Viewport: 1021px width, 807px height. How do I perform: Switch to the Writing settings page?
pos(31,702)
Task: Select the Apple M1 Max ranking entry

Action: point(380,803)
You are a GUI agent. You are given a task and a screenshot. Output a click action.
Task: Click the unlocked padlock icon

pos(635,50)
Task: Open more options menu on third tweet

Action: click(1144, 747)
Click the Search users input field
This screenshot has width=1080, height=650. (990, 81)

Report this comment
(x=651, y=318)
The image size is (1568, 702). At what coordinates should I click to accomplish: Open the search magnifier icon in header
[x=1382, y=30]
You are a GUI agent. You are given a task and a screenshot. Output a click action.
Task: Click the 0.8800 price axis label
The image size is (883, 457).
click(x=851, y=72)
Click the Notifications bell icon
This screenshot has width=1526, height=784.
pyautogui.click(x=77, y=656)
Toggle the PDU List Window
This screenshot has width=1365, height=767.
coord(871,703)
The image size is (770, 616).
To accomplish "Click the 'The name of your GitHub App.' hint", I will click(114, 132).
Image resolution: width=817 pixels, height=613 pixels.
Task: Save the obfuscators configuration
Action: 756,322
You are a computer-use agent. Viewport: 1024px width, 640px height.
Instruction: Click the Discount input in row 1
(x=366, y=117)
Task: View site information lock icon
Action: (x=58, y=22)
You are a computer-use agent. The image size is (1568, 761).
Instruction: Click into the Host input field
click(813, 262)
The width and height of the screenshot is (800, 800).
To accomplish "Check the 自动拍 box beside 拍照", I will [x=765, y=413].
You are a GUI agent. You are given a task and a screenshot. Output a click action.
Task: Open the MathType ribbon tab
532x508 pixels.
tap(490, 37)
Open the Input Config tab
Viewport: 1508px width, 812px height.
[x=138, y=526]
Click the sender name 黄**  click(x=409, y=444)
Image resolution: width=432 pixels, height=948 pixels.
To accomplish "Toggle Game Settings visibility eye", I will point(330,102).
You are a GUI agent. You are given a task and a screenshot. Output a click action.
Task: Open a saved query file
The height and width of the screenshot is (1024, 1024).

How to complete this task ▸
From the material above, set down exactly the lines between the line holding "The image size is (883, 457)." and the line holding "You are a computer-use agent. Viewport: 1024px", inclusive. Include nothing else.

Response to this exercise ▸
The image size is (883, 457).
click(x=851, y=72)
Click the Notifications bell icon
This screenshot has width=1526, height=784.
pyautogui.click(x=77, y=656)
Toggle the PDU List Window
This screenshot has width=1365, height=767.
coord(871,703)
The image size is (770, 616).
To accomplish "Click the 'The name of your GitHub App.' hint", I will click(114, 132).
Image resolution: width=817 pixels, height=613 pixels.
Task: Save the obfuscators configuration
Action: 756,322
You are a computer-use agent. Viewport: 1024px width, 640px height.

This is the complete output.